ハリーの「聴いて食べて呑んで」

日々増殖を続ける音源や、訪問した店、訪れた近代建築などの備忘録

冨田酒造有限会社 @滋賀県長浜市

2019年04月18日 | 滋賀県(老舗)

滋賀県の湖東・彦根に続いて、湖北の木之本~湖西へ遠征。朝早くに家を出て21号ではなく303号を使ってスイスイと到着。以前に訪れた近代建築を再訪し、風情ある古い街並みをウロウロ。まだ開いている店は少ない時間帯だが、この日は車だったので酒も買って帰ろうと、街道沿いにある「冨田酒造」へ。格子があり杉玉がぶら下がっている江戸時代の建物を訪れた。こちらの代表銘酒は「七本槍」。最近の酒造は若返りが進んでいて、こちら「冨田酒造」も立派なHPを用意し、様々なグッズを販売している。店に入ると酒は綺麗にディスプレイされ、それらグッズも並んでいた。何か面白い酒はないかなと吟味していると”精米歩合80%”という酒があった。通常酒は精米歩合が低いほど米を磨いているという事なので、綺麗で呑み易い酒が出来ると言われている(例えば吟醸酒は60%以下)。削れば削るほど出来る量も減るので値段は高くなることが多い。なので競って精米歩合を声高に宣伝することも。自分は以前はそういう酒も沢山呑んだけれど、いわゆる”吟醸香”はそこそこで、しっかりとした吞み口の酒が好きなので、店ではいただくが自宅ではほとんどが通常の純米酒。最近は好んで本醸造酒も呑んでいる。本醸造酒でも70%以下なので80%ってほとんど味わったことがない。これだ、という訳で「七本槍・純米八十%精米火入れ」というのの4合瓶を購入してみた。

###

**取り組む課題**:
1. 冨田酒造の訪問記にある「こちらの代表銘酒は「七本槍」。」という一文を英語に訳しなさい。
2. 冨田酒造の訪問記を、最後の文の後から拾って書き継ぎなさい。
このリストはここでは使わない。

**データソースからの項目**:
###

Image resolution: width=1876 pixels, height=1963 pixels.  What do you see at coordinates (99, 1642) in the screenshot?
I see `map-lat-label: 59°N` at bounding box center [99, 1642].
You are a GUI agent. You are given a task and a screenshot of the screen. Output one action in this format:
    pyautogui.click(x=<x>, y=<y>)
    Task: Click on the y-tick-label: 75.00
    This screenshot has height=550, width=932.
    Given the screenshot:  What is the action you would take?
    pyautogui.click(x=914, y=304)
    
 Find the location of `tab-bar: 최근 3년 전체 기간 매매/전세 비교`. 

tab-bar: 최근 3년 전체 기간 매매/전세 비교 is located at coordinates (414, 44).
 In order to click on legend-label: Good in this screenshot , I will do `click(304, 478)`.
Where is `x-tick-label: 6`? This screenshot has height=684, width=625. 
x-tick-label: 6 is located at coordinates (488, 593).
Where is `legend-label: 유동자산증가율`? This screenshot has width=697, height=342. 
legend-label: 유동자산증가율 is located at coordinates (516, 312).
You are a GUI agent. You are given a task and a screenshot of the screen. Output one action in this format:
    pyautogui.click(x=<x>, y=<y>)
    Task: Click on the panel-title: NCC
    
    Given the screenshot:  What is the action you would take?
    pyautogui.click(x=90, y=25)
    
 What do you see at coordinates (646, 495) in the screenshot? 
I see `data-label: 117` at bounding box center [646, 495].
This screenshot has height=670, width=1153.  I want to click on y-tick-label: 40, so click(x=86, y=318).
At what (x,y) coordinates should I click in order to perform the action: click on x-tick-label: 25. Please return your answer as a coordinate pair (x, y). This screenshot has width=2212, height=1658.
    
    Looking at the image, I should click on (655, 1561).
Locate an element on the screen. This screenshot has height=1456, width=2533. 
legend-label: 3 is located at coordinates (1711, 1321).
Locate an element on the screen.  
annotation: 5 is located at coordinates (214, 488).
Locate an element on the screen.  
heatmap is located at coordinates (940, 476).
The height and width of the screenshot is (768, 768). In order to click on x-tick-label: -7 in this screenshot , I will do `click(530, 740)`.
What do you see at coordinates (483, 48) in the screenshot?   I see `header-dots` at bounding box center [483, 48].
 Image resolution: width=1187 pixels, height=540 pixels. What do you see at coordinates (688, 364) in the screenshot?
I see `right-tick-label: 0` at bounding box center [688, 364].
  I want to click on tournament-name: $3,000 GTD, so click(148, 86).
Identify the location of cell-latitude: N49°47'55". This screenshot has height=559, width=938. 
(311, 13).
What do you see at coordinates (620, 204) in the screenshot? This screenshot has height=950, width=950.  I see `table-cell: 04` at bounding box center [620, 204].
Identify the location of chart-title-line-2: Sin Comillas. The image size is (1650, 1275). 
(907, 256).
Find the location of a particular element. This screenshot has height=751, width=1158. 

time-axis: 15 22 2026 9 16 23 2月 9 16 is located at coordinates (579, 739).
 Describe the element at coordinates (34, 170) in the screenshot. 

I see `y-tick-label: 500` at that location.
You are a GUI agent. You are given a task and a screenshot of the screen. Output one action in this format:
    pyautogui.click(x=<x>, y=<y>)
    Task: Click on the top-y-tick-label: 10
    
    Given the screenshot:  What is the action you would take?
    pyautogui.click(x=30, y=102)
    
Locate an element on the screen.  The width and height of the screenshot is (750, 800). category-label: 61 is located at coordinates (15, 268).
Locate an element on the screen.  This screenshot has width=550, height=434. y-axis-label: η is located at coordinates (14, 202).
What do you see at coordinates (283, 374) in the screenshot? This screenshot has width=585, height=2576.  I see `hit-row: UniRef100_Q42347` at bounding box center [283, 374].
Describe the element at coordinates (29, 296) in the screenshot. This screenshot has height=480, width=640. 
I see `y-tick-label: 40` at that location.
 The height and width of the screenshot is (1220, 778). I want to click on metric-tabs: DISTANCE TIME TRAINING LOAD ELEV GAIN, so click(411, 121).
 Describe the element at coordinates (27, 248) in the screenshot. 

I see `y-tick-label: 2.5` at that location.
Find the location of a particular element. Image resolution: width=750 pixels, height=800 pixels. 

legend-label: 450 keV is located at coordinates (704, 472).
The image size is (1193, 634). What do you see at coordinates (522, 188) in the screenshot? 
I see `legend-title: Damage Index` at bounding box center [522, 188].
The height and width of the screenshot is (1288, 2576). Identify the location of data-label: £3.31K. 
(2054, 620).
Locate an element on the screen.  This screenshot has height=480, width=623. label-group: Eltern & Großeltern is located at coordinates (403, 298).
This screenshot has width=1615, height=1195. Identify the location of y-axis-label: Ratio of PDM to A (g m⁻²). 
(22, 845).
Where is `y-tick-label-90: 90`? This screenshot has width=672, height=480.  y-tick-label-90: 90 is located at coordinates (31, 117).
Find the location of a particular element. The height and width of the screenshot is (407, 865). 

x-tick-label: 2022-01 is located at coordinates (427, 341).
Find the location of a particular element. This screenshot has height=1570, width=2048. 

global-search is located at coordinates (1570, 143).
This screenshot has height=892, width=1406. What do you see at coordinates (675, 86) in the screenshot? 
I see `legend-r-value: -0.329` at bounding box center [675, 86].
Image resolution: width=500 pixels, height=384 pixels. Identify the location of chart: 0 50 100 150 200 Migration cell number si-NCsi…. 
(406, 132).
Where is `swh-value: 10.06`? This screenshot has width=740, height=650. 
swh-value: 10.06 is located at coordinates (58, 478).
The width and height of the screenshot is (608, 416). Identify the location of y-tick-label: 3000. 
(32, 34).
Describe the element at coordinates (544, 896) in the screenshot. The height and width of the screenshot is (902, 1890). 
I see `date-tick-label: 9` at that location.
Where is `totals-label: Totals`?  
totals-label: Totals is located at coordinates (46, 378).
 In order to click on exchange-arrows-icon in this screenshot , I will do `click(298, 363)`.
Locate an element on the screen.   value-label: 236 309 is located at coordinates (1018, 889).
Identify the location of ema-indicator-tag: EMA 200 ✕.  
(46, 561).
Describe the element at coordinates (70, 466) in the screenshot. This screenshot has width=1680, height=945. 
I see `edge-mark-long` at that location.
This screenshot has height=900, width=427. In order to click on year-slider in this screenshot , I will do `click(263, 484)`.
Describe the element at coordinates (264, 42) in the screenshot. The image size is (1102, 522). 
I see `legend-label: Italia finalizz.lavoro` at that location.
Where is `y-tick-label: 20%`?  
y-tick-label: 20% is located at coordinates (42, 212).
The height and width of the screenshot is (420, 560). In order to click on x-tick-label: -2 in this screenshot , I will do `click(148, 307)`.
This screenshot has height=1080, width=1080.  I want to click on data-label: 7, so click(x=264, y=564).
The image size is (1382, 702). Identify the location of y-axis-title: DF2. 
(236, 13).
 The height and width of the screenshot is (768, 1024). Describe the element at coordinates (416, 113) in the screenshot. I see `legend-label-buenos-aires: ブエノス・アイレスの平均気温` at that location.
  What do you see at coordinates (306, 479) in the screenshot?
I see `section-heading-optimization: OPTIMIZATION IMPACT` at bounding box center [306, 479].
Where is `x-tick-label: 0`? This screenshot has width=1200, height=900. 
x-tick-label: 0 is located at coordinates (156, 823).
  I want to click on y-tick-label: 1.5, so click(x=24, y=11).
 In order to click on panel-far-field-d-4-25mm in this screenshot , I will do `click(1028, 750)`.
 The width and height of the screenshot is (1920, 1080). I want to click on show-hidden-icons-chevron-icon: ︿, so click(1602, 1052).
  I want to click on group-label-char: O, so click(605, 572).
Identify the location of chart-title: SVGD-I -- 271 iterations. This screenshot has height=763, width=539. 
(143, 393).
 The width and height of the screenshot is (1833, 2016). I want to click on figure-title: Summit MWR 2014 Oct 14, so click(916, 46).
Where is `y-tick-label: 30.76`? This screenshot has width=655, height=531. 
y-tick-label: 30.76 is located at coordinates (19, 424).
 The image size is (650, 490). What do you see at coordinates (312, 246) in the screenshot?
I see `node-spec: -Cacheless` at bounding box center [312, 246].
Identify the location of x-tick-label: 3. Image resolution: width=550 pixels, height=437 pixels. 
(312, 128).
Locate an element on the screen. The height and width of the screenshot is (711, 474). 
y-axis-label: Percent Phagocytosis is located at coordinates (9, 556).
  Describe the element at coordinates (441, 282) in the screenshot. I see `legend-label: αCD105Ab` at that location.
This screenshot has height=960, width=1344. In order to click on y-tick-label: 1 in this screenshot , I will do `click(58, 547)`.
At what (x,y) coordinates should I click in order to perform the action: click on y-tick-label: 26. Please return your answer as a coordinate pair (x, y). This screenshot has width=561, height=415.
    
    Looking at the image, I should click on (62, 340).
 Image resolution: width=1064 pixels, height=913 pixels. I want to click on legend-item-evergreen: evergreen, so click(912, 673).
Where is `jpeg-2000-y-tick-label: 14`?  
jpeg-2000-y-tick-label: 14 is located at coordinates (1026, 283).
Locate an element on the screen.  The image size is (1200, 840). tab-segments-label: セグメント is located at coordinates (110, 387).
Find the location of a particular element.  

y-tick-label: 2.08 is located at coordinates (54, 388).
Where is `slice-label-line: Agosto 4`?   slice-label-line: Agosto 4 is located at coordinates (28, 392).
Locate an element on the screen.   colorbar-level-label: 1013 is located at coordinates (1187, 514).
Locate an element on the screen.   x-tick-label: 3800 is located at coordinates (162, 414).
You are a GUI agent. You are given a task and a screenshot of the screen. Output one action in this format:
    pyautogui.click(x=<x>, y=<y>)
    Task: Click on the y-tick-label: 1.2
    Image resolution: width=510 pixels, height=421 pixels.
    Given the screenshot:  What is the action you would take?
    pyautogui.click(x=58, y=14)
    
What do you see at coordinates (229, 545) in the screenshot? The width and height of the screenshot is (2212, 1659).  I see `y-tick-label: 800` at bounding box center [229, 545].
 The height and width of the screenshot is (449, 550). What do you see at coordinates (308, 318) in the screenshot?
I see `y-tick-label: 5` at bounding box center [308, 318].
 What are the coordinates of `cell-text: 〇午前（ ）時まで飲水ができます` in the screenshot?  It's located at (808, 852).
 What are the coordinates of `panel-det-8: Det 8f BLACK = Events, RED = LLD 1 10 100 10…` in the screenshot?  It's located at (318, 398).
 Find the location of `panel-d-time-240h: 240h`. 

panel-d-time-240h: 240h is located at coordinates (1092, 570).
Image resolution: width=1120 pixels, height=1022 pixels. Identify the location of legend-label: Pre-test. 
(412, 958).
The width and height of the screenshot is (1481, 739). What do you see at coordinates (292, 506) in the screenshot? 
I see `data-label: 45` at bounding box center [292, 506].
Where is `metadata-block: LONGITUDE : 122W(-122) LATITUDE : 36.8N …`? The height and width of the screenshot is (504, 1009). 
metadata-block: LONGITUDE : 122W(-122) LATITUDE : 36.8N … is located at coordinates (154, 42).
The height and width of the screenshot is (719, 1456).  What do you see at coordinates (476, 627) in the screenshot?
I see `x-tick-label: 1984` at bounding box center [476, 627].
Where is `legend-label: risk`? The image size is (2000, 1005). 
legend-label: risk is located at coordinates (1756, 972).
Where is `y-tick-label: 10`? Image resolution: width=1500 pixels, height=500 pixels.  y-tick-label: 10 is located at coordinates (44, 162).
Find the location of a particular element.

###

**解答一覧**:
1. This brewery's flagship sake is "Shichihonyari."

2.
訪れた先では時間の許す限り地元のスーパーに入って”地元ならでは”の品を買って帰るようにしているが、近くに彦根に本社のあるスーパー「平和堂」があったので、食品コーナーから「鮒ずし」「さば姿寿司」を買って一緒に持ち帰った。「七本槍・純米八十%精米火入れ」はしっかりとした色付き。きっと炭濾過も少なめなんだろう。店のポップに「米本来の風味」と書いてあった気がするが、なるほどしっかりと発酵の香りや酸味が残っていて、グッとくるボディ。でも決して呑みにくい訳ではなく、今の自分の好みにはぴったり。80%でこんなにキレのいい酒が出来るのならあまり磨く必要ないんじゃないかなとさえ思ってしまう。「鮒ずし」の強い酸味と発酵臭にも渡り合える旨さがあった(スーパーで作っていると思われる「さば姿寿司」は頭もヒレもそのままで目玉の穴にまで酢飯が詰まっているので家族には不評だった・笑)。もちろん燗をつけてもいい。これなら1升瓶で買えば良かったかな。(勘定は¥1,566)

 

↓ 「冨田酒造」の敷地内には木造3階建ての建物も。板で塞がれているが酒造りに関係する建物だろうか。

 


 

↓ 以前この通りにあった「旧・滋賀相互銀行木之本支店」は残念ながら取り壊され、更地になっていた。他の建物はそのまま。下は2階外壁と窓廻りの装飾が素晴らしい「たばこや呉服店」(建築詳細不明)

 

↓ 観光案内所の役割もしている「きのもと交遊館(旧・湖北銀行木之本支店)」(昭和10年・1935・建造)。横から建物の奥を眺めると道路際の建物以外は完全にリファインされているのが分かる。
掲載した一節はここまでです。